Qu’est-ce que le bhang : takeaways
- Le bhang transcende la simple boisson à base de cannabis pour devenir une préparation à la valeur sacrée profonde, liée à l’hindouisme et à la figure du dieu Shiva ; sa consommation pendant les fêtes est un rituel collectif qui renforce les liens communautaires et la connexion spirituelle, montrant comment le contexte culturel détermine la perception d’une substance ;
- Sa composition chimique se distingue du cannabis moderne par une concentration plus faible en THC et un profil équilibré par le CBD, qui en module les effets ; les méthodes de préparation traditionnelles contribuent à une expérience plus contemplative, expliquant son intégration historique dans les pratiques méditatives et spirituelles ;
- La tradition du bhang offre une réflexion sur la réglementation du cannabis, en opposant le modèle indien d’intégration culturelle à l’approche juridique européenne, qui repose sur la distinction chimique entre le THC et le CBD ; l’exemple indien suggère que les politiques publiques pourraient bénéficier d’une plus grande sensibilité culturelle à l’égard des usages établis.

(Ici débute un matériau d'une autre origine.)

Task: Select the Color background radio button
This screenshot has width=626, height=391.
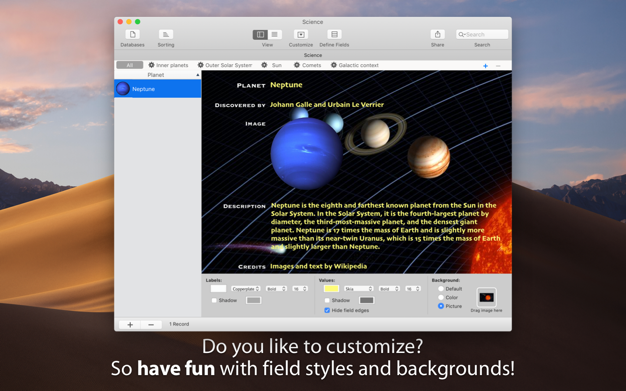Action: [x=441, y=297]
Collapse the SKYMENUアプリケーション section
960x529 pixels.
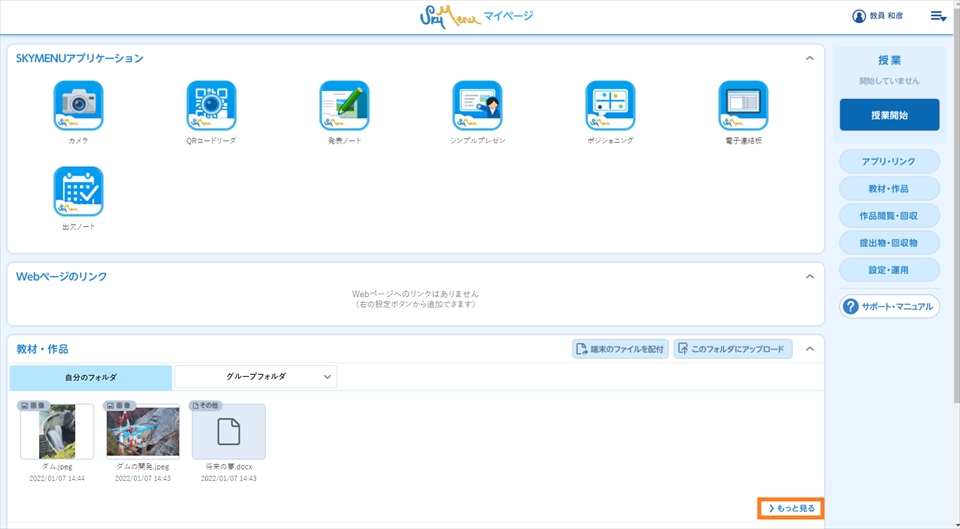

Qu’est-ce que le bhang: FAQ
Qu’est-ce que le bhang exactement ?
Le bhang est une boisson traditionnelle indienne à base de feuilles et fleurs de cannabis broyées. Cette préparation millénaire est profondément enracinée dans la culture hindoue comme sacrement religieux associé au dieu Shiva, utilisée durant les festivités comme l’Holi. Il transcende l’usage récréatif pour devenir un élément spirituel intégré dans les pratiques religieuses indiennes.
Comment se prépare traditionnellement le bhang ?
La préparation implique le broyage de feuilles et fleurs de cannabis femelle jusqu’à obtenir une pâte verte. Cette pâte est mélangée avec du lait, miel, épices (cardamome, cannelle) et fruits secs pour créer le bhang lassi traditionnel. Le processus de décarboxylation s’effectue naturellement par séchage et exposition solaire, activant les cannabinoïdes.
Quelle est la composition chimique du bhang ?
Le bhang contient 1-3% de THC et du CBD, concentrations inférieures aux variétés modernes. Le CBD module les effets du THC, créant une expérience équilibrée. Les graisses du lait facilitent l’absorption des cannabinoïdes. Cette composition explique les effets plus modérés et contemplatifs par rapport aux préparations contemporaines à forte teneur en THC.